*Instructions to follow*
Rewrite the rows below with every "icon" switched to "glyph" and all other wording unchanged. Leave the pictures out of your copy.

════════

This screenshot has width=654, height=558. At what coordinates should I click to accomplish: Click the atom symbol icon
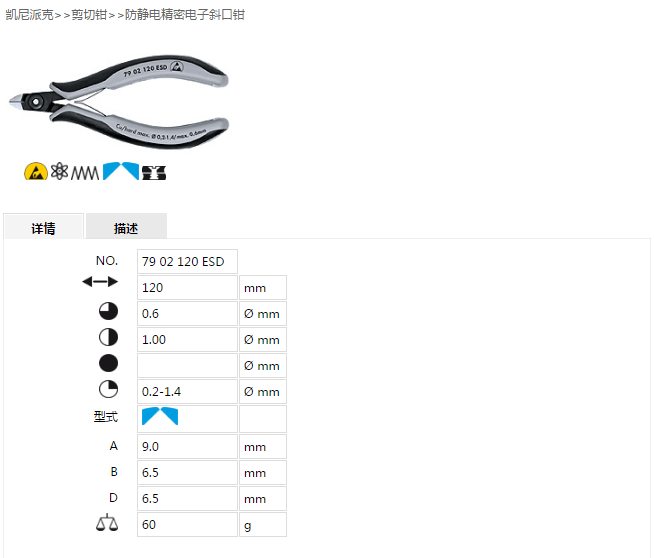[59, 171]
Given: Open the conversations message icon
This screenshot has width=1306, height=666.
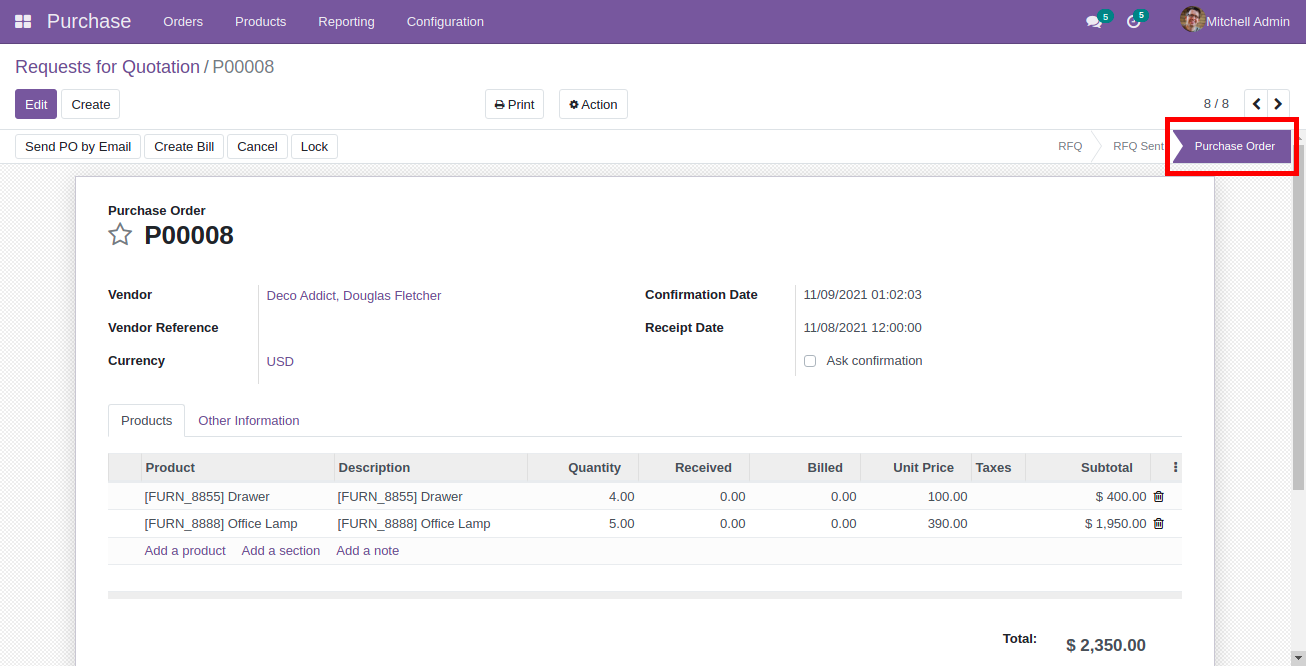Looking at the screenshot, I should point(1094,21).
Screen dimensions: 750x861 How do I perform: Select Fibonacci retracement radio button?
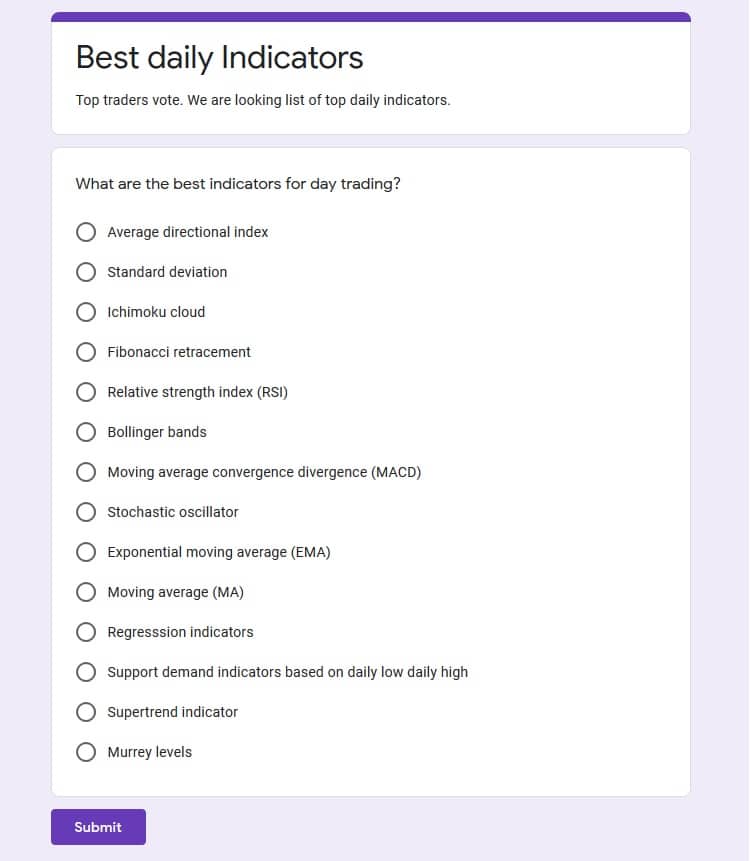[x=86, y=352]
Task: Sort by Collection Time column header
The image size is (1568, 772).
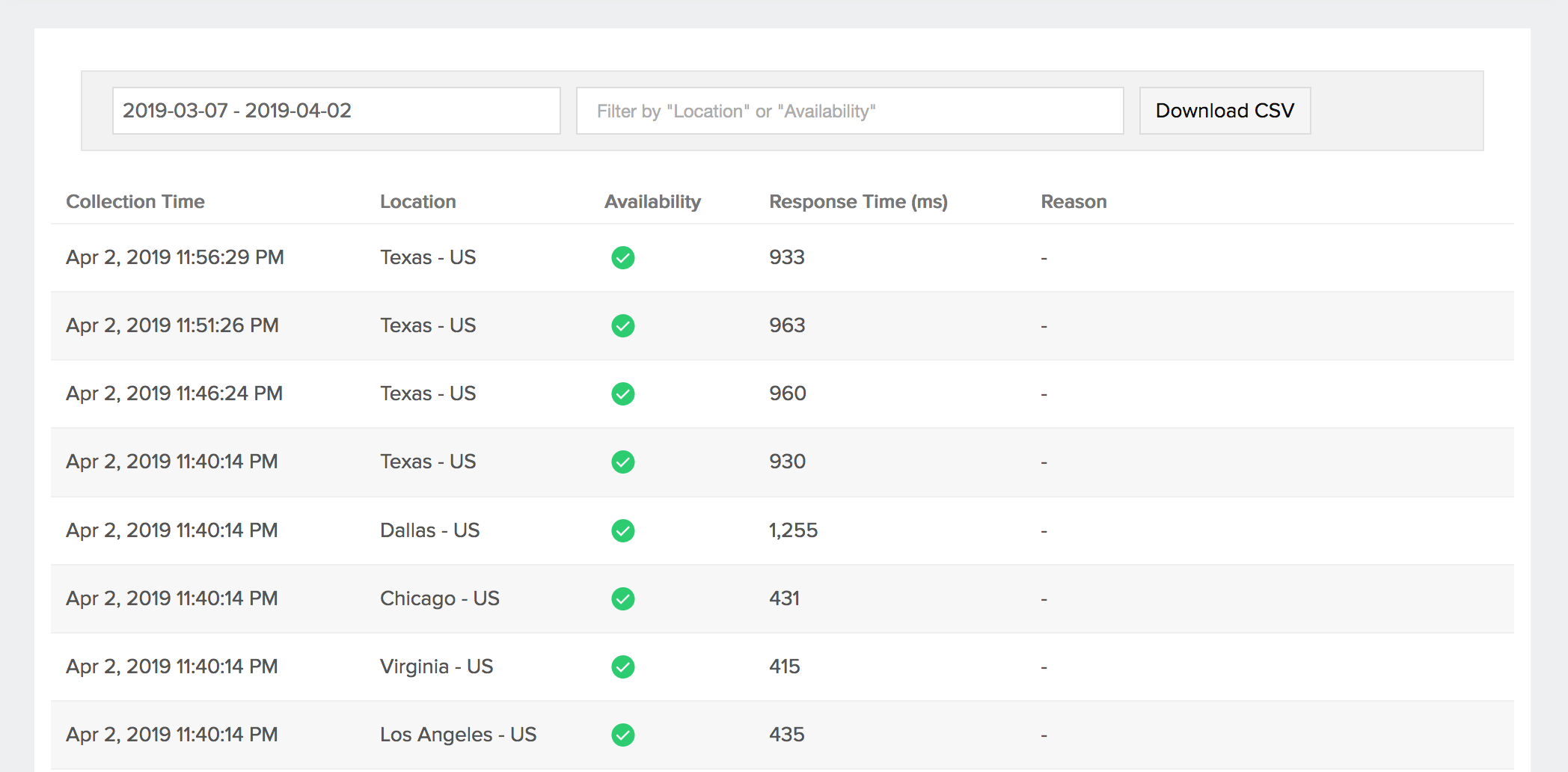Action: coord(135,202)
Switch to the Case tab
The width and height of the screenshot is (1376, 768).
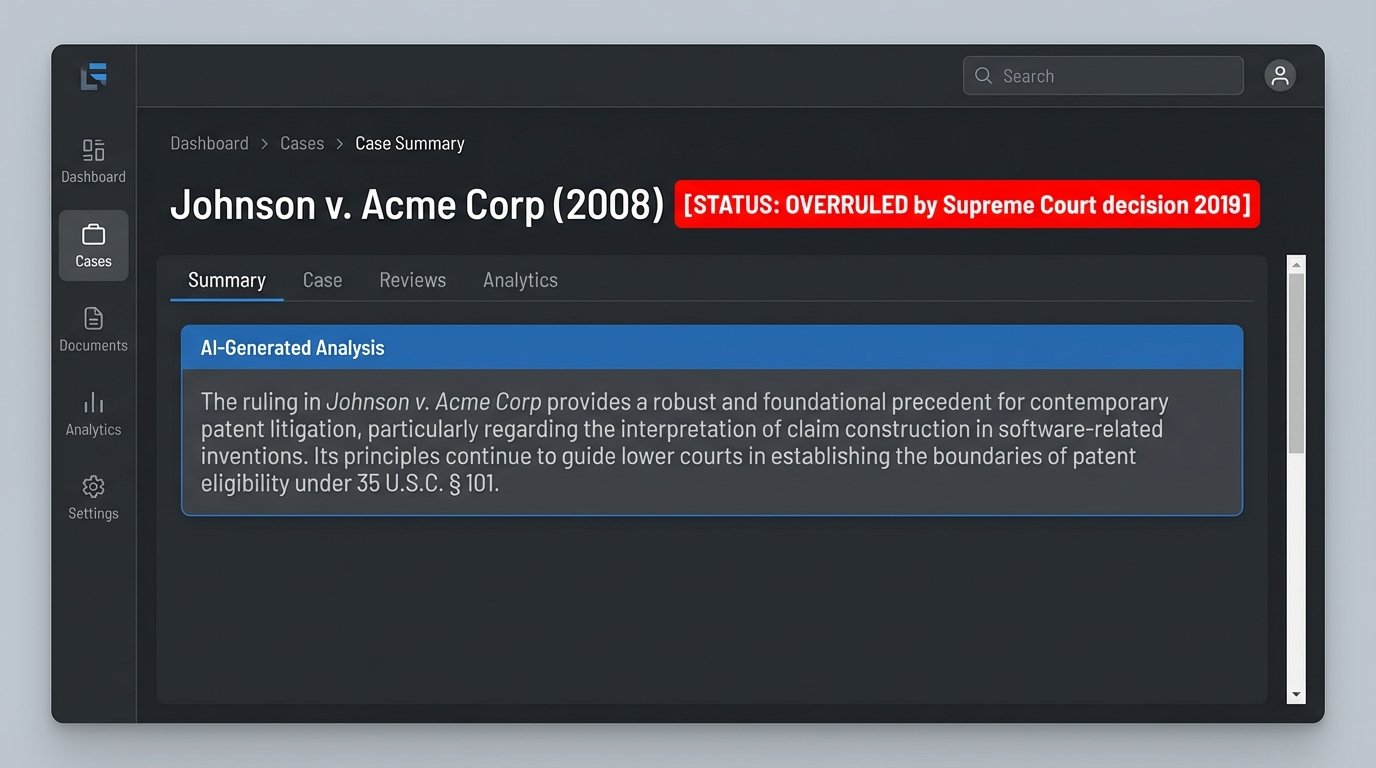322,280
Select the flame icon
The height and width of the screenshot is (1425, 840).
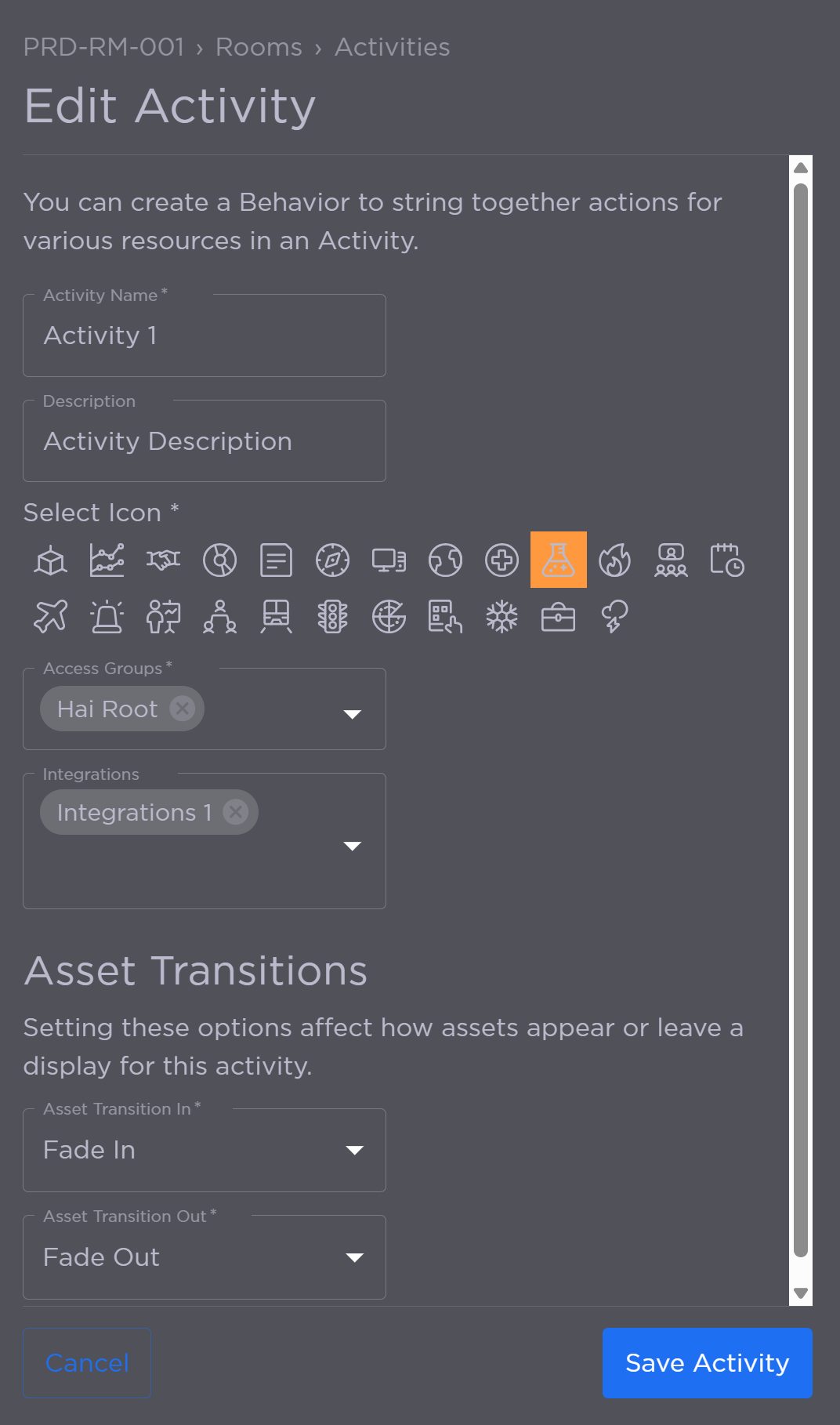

════════

*Response*
This screenshot has width=654, height=558. At what coordinates should I click to accomplish: Click the atom symbol glyph
[59, 171]
Given: Open the conversations message glyph
This screenshot has width=1306, height=666.
Looking at the screenshot, I should point(1094,21).
Screen dimensions: 750x861 How do I perform: Select Fibonacci retracement radio button?
[x=86, y=352]
Task: Sort by Collection Time column header
The image size is (1568, 772).
Action: coord(135,202)
Switch to the Case tab
The width and height of the screenshot is (1376, 768).
322,280
Select the flame glyph
The height and width of the screenshot is (1425, 840).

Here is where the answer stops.